All lines that hold the string "Expand" should be copied. Find them in the listing below.

**Data to examine:**
....

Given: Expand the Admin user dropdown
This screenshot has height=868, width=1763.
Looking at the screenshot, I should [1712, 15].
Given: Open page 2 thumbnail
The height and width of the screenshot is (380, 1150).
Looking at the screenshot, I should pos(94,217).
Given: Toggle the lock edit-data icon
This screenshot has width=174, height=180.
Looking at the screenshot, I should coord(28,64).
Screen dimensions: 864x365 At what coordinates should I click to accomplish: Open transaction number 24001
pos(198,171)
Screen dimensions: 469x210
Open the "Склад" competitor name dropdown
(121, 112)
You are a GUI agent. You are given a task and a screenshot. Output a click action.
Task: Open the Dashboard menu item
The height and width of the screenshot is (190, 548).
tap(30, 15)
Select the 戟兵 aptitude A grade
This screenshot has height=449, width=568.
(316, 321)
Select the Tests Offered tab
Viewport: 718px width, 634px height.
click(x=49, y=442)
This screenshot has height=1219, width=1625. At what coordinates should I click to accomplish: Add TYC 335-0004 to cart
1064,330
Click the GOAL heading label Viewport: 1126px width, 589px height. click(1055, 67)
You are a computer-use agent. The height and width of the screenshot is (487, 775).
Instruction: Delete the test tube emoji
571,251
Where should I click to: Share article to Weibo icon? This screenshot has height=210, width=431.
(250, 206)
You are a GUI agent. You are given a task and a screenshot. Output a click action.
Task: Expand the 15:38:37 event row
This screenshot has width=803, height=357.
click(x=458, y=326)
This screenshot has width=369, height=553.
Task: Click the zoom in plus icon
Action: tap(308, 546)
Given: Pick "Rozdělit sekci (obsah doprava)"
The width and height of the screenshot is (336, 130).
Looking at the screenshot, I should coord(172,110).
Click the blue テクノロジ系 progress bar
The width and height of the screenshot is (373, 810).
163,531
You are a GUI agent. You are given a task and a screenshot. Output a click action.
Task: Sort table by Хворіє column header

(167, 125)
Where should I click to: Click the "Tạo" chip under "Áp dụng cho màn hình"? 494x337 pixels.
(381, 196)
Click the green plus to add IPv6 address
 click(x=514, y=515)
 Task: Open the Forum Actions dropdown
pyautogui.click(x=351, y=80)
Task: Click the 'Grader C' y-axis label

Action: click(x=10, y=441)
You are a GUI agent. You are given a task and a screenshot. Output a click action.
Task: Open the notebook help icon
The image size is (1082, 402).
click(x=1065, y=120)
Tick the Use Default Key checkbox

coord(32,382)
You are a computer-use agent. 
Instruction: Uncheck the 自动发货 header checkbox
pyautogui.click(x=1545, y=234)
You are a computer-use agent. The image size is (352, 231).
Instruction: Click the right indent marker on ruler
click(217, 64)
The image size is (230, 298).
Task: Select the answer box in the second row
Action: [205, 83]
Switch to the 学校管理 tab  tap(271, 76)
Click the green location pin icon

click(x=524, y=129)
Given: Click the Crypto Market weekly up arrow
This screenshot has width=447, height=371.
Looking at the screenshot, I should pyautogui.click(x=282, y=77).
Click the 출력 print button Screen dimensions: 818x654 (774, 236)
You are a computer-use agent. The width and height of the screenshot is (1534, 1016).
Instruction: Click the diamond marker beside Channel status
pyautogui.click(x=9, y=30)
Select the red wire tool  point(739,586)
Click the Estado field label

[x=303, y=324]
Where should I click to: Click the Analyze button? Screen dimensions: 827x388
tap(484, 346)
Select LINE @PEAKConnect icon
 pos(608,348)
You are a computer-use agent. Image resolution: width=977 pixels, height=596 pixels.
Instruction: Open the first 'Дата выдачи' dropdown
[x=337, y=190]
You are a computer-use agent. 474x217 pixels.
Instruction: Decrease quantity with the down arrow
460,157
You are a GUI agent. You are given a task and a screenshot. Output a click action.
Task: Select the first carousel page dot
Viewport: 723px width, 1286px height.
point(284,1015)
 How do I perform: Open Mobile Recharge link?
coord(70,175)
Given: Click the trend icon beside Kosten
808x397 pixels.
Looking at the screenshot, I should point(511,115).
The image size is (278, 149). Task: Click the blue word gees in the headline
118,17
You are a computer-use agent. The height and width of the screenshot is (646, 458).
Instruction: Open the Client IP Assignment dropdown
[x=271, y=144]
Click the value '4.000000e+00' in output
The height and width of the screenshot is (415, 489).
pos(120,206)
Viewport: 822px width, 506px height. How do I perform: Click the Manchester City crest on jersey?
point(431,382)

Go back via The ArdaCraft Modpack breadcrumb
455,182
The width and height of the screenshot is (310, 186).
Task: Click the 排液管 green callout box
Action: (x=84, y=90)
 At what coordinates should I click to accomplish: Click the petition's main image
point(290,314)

....

**Expected output:**
Given: Expand the Admin user dropdown
Task: Expand the 15:38:37 event row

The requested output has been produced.